Japans Regierung verabschiedete am Donnerstag ein Gesetz zur Unterstützung von Menschen, die in finanzielle Not geraten sind und von Spendenaufrufen umstrittener religiöser Gruppen und Bewegungen betroffen waren, wie z. B. der Vereinigungskirche, deren Fall ins Rampenlicht gerückt ist, nachdem der bekennende Mörder des ehemaligen Premierministers Shinzo Abe ihn mit der Organisation in Verbindung gebracht hat, die er für die Zerstörung seiner Familie verantwortlich macht.
Die Verordnung ermöglicht es den Anhängern solcher Organisationen und ihren Familien, solche Spenden zu stornieren, wenn sie «böswillig» angefordert wurden, und verbietet es solchen Gruppen, ihre Anhänger aufzufordern, Geld zu leihen und dann zu spenden.
Die Opposition hat jedoch darauf bestanden, dass die Beschränkungen ausgeweitet werden müssen, um mehr Opfer im Rahmen der Gesetzgebung zu schützen, wie die Nachrichtenagentur Kiodo berichtet.
Das Gesetz wurde ausgearbeitet, nachdem sich Angehörige ehemaliger Anhänger der Vereinigungskirche bei der Regierung beschwert hatten, dass die Gruppe ihre Familien durch die erbetenen hohen Spenden in den Ruin getrieben habe.
Die Zustimmungswerte von Premierminister Fumio Kishida sind vor allem wegen der Untätigkeit der Regierung bei der Bewältigung der Probleme gesunken.
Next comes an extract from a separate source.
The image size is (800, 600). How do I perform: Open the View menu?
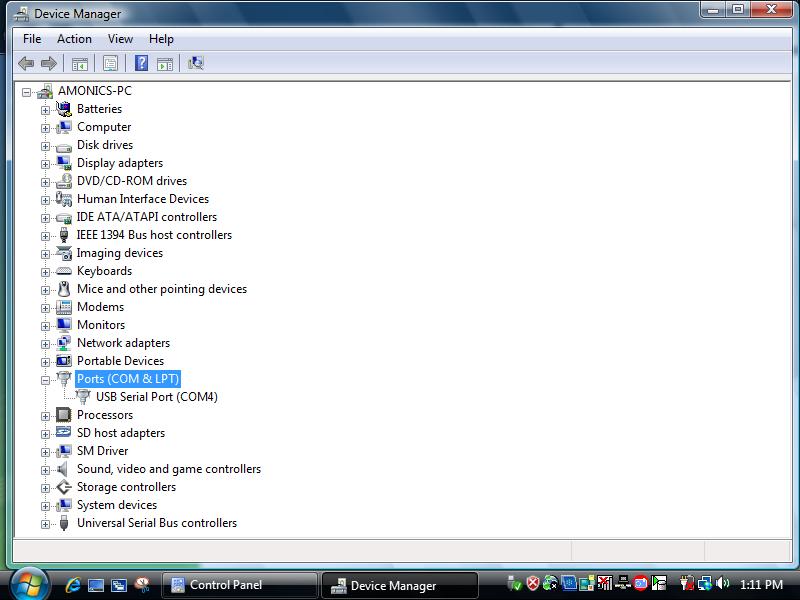pos(120,39)

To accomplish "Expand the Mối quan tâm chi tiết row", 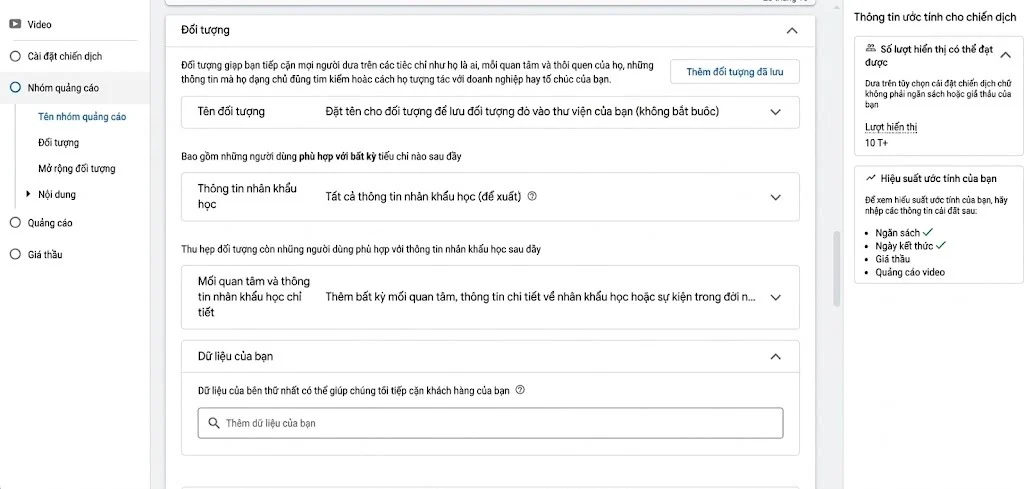I will click(775, 297).
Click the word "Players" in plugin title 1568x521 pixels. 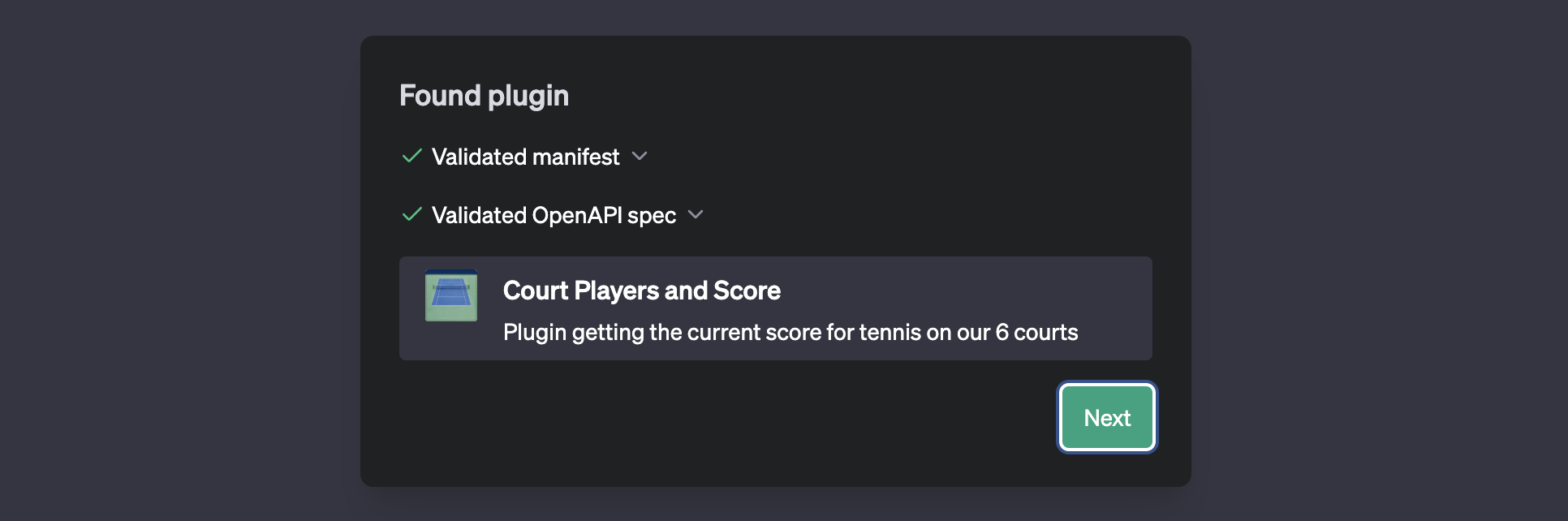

Die 1954 gegründete Vereinigungskirche ist bekannt für ihre «spirituellen Verkäufe» und dafür, dass sie ihre Anhänger zum Kauf überteuerter Artikel drängt.
Die Gesetzgebung zu solchen Spenden wird es diesen Gruppen nun verbieten, illegale Gelder durch Zwang zu sammeln. Gruppen, die in unlautere Werbung verwickelt sind, können mit Geldstrafen von bis zu einer Million Yen (etwa 7.200 Euro) und Gefängnisstrafen von bis zu einem Jahr belegt werden.